/seizure_detection_pipeline

Primary LanguagePythonGNU General Public License v3.0GPL-3.0

Seizure Detection pipeline

This project aims to use machine learning algorithms to detect seizure from ECG data, in a MLOps environment. Here is an overview of the automated ML pipeline :

Automated pipeline

This pipeline runs inside a dockerised environment, represented below :

Architecture

Prerequisites

Dependencies

The pipeline requires these packages to run :

  • Python >= 3.7
  • pandas == 1.1.5
  • numpy == 1.19.5
  • pyEDFlib == 0.1.22
  • click == 8.0.1
  • py-ecg-detectors == 1.0.2
  • wfdb == 3.4.0
  • biosppy == 0.7.3
  • hrv-analysis == 1.0.4
  • ecg-qc == 1.0b5
  • great-expectations == 0.13.25
  • airflow-provider-great-expectations == 0.0.7
  • psycopg2-binary == 2.8.6

You can install them in a virtual environment on your machine via the command :

    $ pip install -r requirements.txt

Environment

You need to have docker and docker-compose installed on your machine to set the environment up.

Getting started

Setting up environment and launch docker-compose

After cloning this repository, replace the value of the environment variable DATA_PATH in the env.sh file with the absolute path of the data you are working with.

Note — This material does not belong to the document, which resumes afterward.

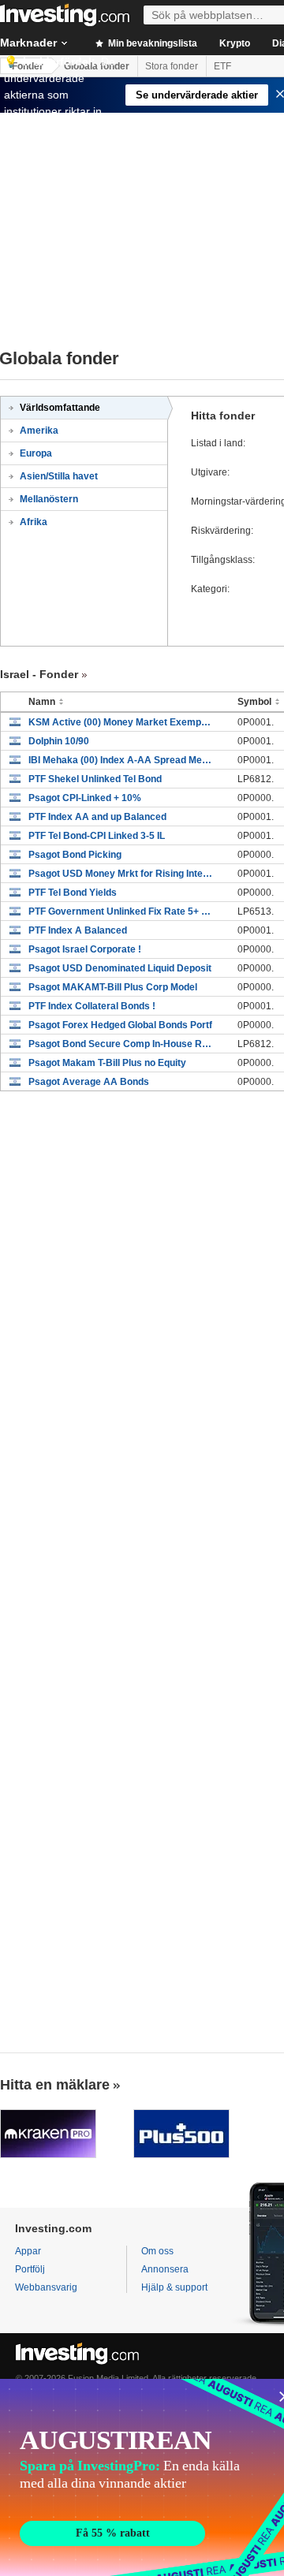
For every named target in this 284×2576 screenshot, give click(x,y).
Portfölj (30, 2269)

You can now run these commands :

    $ source setup_env.sh
    $ docker-compose build
    $ docker-compose up airflow-init
    $ docker-compose up -d

Warning: Here are the default ports used by the different services. If one of them is already in use on your machine, change the value of the corresponding environment variables in the env.sh file before running the commands above.

Service Default port
Postgresql 5432
InfluxDB 8086
Airflow 8080
Grafana 3000
MLFlow 5000
Great expectations (via NGINX) 8082
Flower 5555
Redis 6379

UI

Once the services are up, you can interact with their UI :

When required, usernames and passwords are admin.

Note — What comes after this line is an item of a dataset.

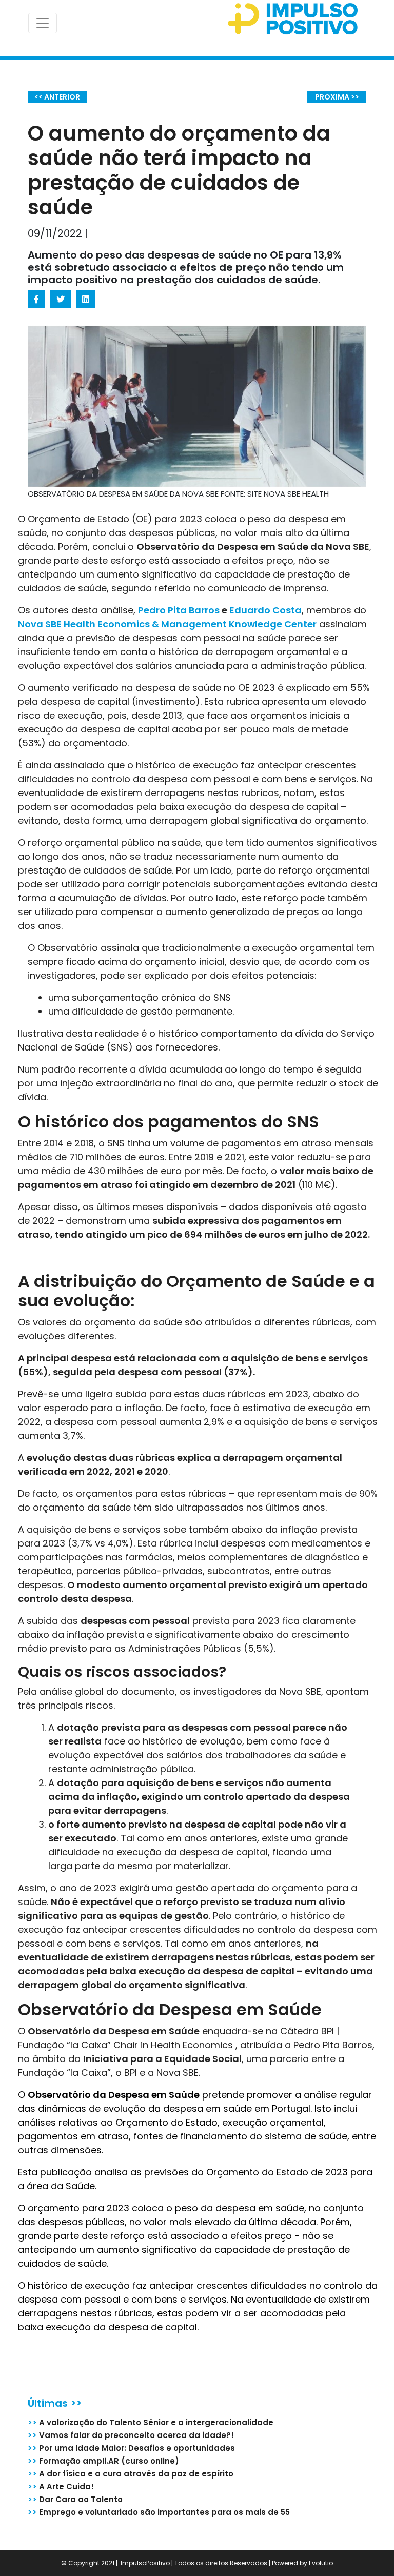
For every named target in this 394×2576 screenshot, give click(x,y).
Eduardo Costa (265, 610)
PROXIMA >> (337, 97)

Executing script separately

First export the python path to access the scripts :

    $ export PYTHONPATH=$(pwd)

You can now execute each Python script separately by running :

    $ python3 <path-to-Python-script> [OPTIONS]

The required options are shown by running the --help option.

Setting down the environment

You can stop all services by running :

    $ docker-compose down 

If you add the -v option, all services' persistent data will be erased.

License

This project is licensed under the GNU GENERAL PUBLIC License.